Imagine going to your local restaurant down the street, knowing that they brew their own beer, grow their own food from a local garden, and all their meats are imported from a local distributor. Would you be more likely to dine at a restaurant that so heavily supported localized business? That's what restaurant owners are banking on according to National Restaurant Association's "The State of Restaurant Sustainability 2018". And they're banking on it because "consumer interest in locally sourced foods has grown in the past two years", according to nearly eight in ten restaurant operators. Restaurants are looking to become incredibly localized, supporting their communities in a way that makes consumers happier and will strengthen their segment's economy.
The first step is to source food locally, supporting local butcheries, farms, breweries and the like. However, according to the National Restaurant Association's 2018 "What's Hot" report, chefs are saying that restaurants becoming "hyper-local" is the No. 1 culinary concept on restaurant menus in 2018.
Just what is "hyper-local"? It's exactly what it sounds like. Restaurants grow their own food in gardens they run and own, brew their own beer on-site, and produce other house-made items. Restaurants, essentially, abandon a large part of theirimporting of supplies and instead produce a large portion of it themselves, in turn creating more stable jobs and opportunities to local workers looking to stabilize their careers.
So why go "hyper-local"? How does this benefit the restaurants? Well, it's no secret that one of the hottest ongoing topics in politics is the workforce in America and creating opportunities for local work to flourish. By supporting local businesses and establishing "hyper-local" means of production on-site, restaurants are allowing small, family-owned businesses to thrive in today's economy, while simultaneously producing jobs for those yearning to build a career in the dining industry. This is something people almost universally want, and thus will create more consumer satisfaction as small businesses gain popularity amongst the millennial population.

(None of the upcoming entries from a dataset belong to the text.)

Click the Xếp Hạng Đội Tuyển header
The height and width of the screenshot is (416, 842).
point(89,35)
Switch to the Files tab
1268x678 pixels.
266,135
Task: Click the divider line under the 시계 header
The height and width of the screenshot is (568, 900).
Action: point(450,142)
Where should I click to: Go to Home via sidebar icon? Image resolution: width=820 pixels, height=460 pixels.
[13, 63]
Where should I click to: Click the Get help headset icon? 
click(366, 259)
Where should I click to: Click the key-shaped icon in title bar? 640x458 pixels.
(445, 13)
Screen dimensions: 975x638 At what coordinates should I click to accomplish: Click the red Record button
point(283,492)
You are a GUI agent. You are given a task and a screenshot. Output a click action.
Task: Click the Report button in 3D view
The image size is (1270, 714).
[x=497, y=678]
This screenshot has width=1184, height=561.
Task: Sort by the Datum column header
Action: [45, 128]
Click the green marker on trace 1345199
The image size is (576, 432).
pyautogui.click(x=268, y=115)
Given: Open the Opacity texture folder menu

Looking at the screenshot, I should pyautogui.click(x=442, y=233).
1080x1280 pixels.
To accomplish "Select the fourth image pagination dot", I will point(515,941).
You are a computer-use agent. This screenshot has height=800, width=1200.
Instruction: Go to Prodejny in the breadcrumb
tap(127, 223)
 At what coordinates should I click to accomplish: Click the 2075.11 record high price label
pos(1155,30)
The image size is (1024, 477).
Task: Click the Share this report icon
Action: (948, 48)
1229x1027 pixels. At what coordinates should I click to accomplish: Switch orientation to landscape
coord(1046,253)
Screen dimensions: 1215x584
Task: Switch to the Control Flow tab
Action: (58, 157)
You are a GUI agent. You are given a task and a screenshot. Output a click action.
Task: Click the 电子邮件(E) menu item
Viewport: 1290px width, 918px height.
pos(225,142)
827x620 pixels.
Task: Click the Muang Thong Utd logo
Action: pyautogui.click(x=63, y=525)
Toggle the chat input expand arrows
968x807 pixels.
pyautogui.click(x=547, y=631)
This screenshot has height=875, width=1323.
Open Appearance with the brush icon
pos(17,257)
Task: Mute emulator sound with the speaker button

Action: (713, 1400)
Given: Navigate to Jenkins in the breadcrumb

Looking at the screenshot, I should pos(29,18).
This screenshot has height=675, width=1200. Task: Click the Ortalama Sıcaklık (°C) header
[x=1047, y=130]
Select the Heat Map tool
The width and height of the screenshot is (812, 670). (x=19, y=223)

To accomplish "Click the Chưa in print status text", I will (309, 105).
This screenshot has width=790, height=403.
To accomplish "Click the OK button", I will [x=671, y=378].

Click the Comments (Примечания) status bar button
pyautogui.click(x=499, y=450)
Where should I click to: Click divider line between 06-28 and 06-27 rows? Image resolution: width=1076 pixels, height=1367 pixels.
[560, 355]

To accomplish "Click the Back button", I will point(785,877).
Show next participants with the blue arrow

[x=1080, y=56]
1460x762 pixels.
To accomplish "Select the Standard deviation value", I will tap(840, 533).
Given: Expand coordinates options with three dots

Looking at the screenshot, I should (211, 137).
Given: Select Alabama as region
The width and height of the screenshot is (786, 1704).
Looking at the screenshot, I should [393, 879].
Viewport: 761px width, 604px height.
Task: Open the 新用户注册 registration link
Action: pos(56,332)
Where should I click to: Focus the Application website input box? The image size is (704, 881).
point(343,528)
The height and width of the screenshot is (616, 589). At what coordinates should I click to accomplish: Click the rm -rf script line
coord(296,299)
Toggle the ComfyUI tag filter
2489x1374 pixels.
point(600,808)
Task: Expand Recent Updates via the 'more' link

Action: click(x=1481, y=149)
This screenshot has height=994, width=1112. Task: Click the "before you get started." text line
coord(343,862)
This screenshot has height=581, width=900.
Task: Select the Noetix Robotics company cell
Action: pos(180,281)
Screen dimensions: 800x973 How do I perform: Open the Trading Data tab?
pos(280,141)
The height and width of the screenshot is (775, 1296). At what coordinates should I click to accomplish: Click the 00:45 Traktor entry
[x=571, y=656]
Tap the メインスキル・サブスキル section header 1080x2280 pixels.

Giving back is also a huge part of the sustainability effort for restaurants. According to the Sustainability report, 50% or more consumers consider restaurants making efforts to reduce food waste. Recycling things like plastic, bottles and cans, as well as donating leftover foods are huge factors towards why they choose what restaurant they want to dine in. There are more factors than simply ambiance, service and food selection that can sway a person's decision. Thus, restaurants are supporting their local community by giving back, as well as turning the heads of potential guests to their restaurant to consider them over the competition.
The restaurant industry is changing, and the localization of the modern restaurant is something bound to increase over the next few years. More and more people yearn for small businesses to thrive, and this is a huge step towards allowing that to happen. With such an overwhelming percentage of restaurant operators looking to localize in 2018 and beyond, we can expect to see a monumental difference sooner rather than later at how the menus will look in the future.